Low EPA+DHA status should be an inclusion criterion in clinical studies with cardiovascular outcomes
Last year, the Cardiovascular Round Table of the European Society of Cardiology published the outcomes of a 2-day workshop on strategies to improve the development of effective new cardiovascular therapies, including, among others, the use of biomarkers to identify patients who will benefit from new therapies more precisely.1
Of particular interest is the alignment of this position with that of many well-respected omega-3 researchers investigating the effects of omega-3s on cardiovascular outcomes. The difference is that omega-3 researchers have a biomarker (that is, EPA+DHA omega-3 status) that is currently available, albeit underutilised.

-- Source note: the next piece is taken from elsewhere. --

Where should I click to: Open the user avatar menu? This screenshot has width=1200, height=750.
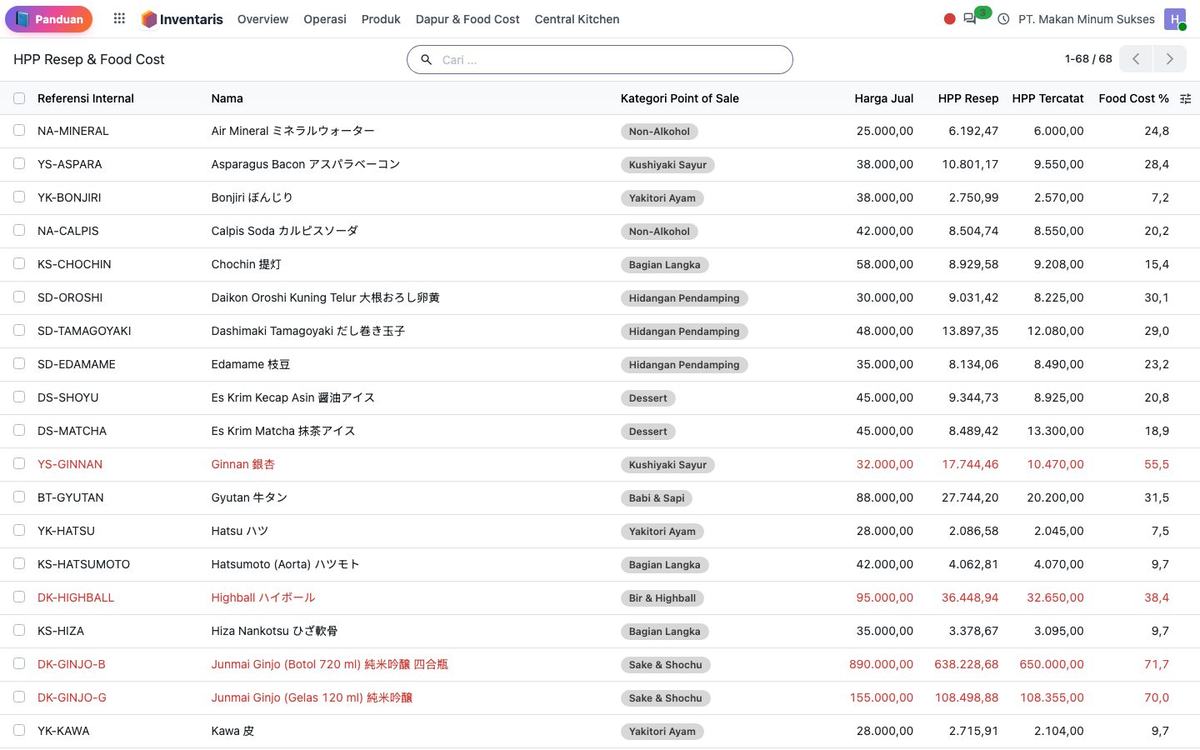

Two years ago, GOED sponsored a workshop at the 11th International Society for the Study of Fatty Acids and Lipids (ISSFAL) Congress on conducting omega-3 clinical trials with cardiovascular endpoints.2 The goal of the workshop was to gain a better understanding, from scientific experts involved in long chain (LC) omega-3 fatty acid (EPA/DHA) research, about aspects of experimental design that should be considered when planning clinical studies related to EPA/DHA and potential cardiovascular benefits.

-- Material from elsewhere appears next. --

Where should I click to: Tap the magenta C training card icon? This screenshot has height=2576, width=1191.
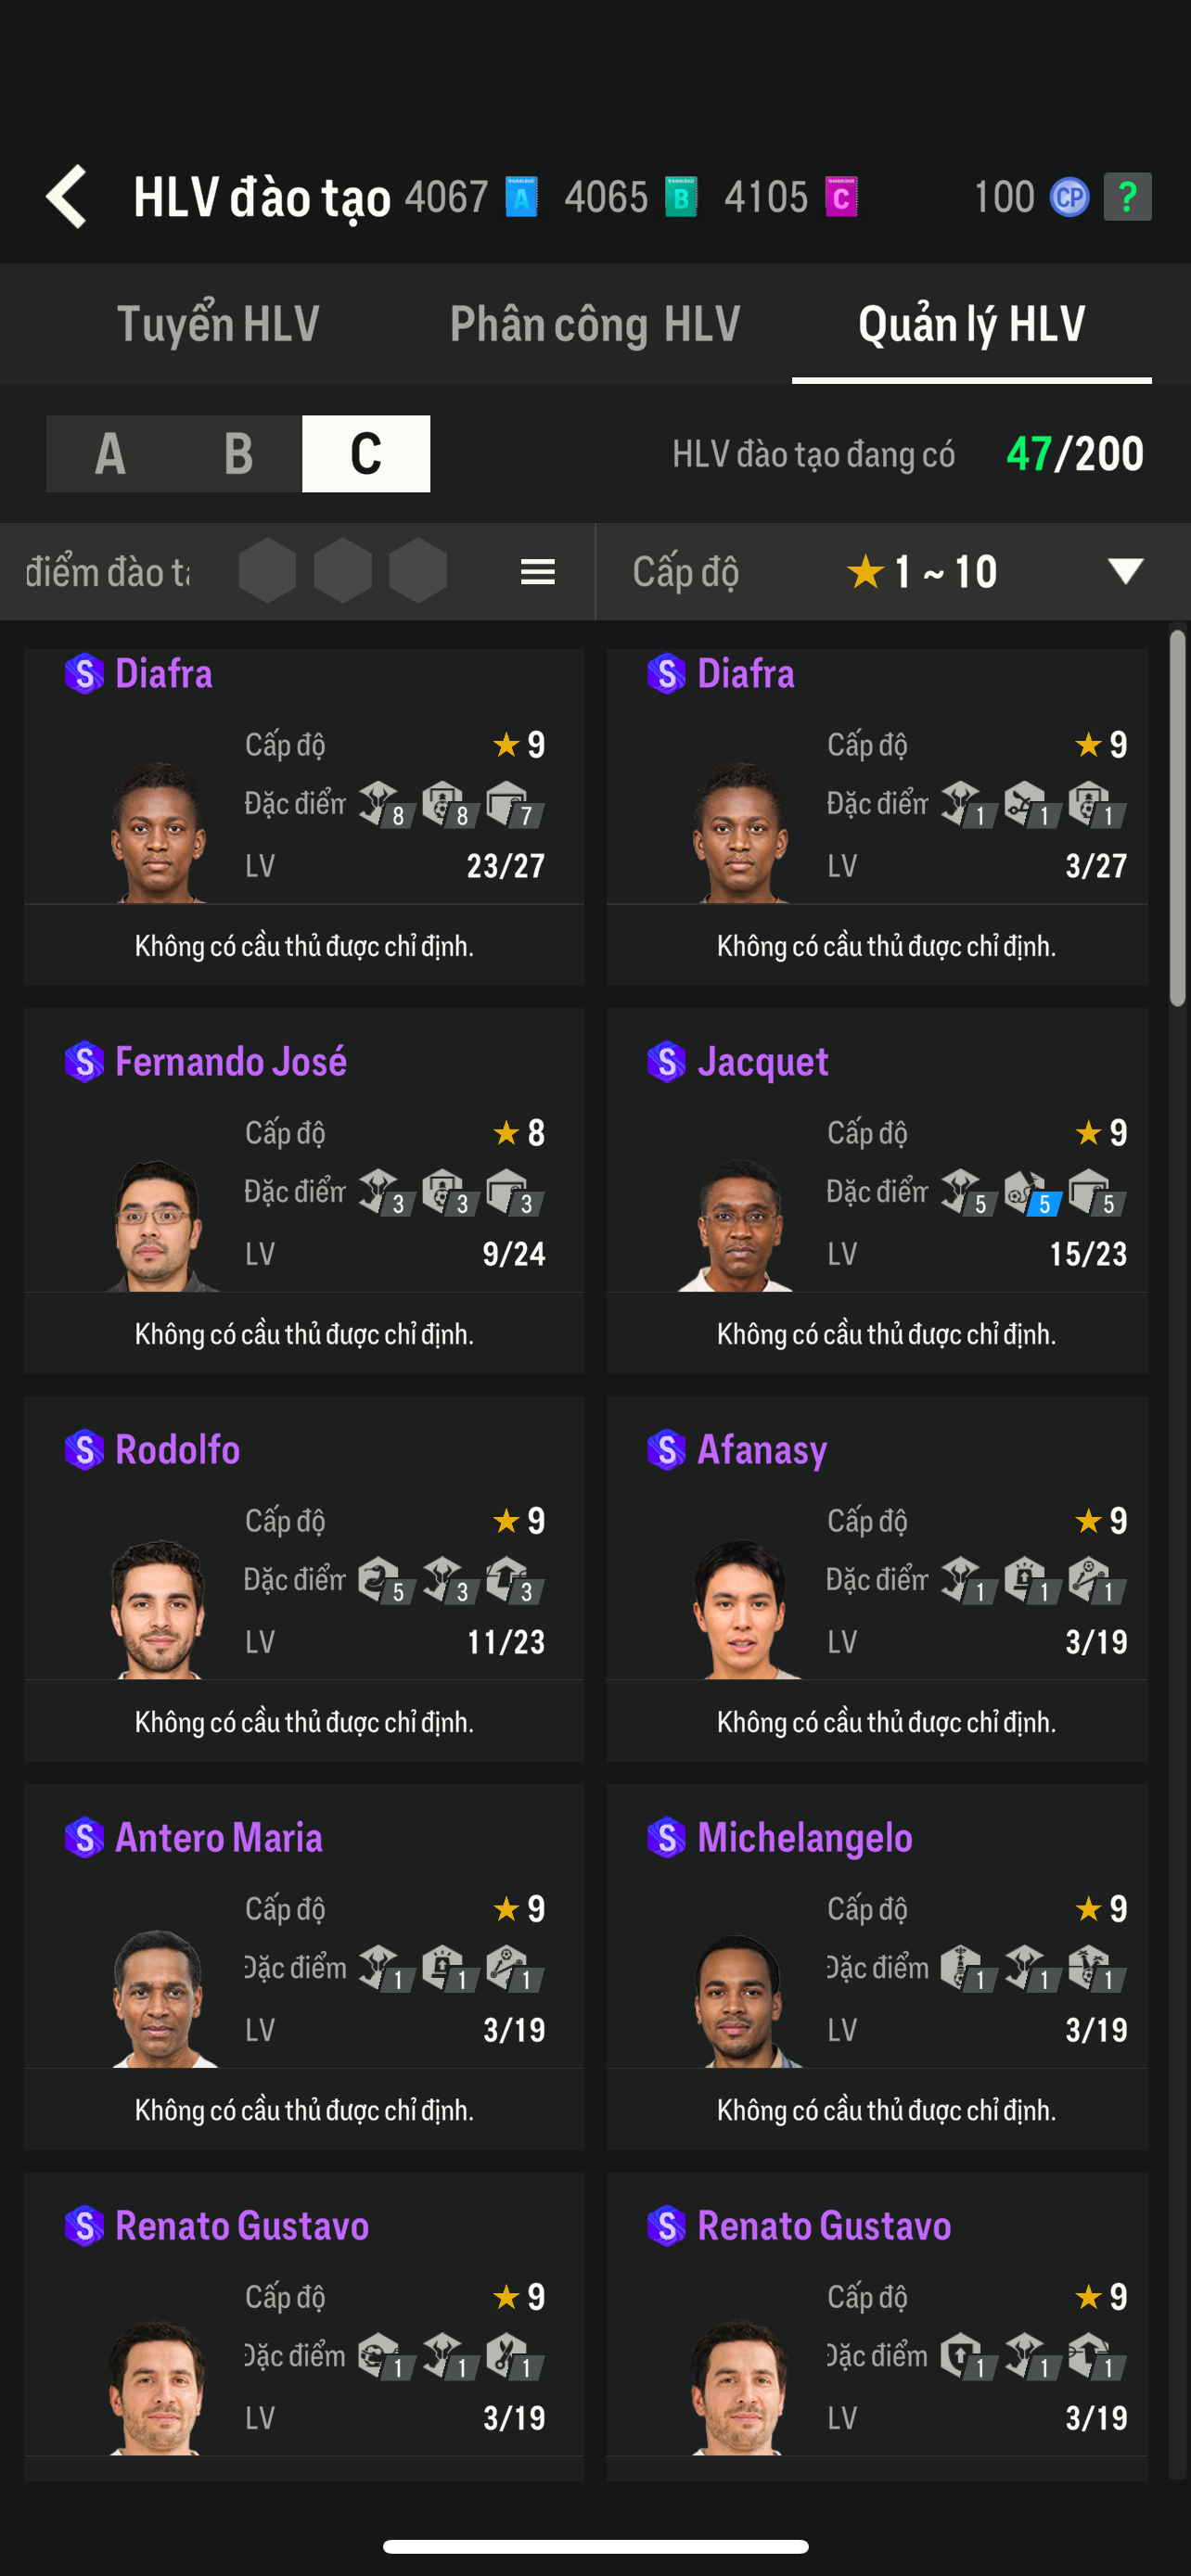pyautogui.click(x=841, y=196)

This topic is of particular interest because the results of recent large cardiovascular intervention trials with EPA+DHA supplements have failed to detect a benefit. In contrast, in epidemiologic studies, an inverse relation between clinical events and blood levels of EPA+DHA have been found repeatedly. For example, in the Physician’s Health Study, an inverse association was demonstrated between sudden cardiac death and blood levels of EPA+DHA, with the effect being more dramatic as the blood level of EPA+DHA increased.3
One of the issues discussed during the workshop was the utility of an omega-3 biomarker of EPA+DHA status. Drs William Harris and Clemens von Schacky spoke about the need to use low EPA+DHA status as an inclusion criterion to increase the odds of detecting an effect of LC omega-3 fatty acids in clinical studies with cardiovascular outcomes. The theory is that patients with a low omega-3 status may benefit most because they are not at cardioprotective levels.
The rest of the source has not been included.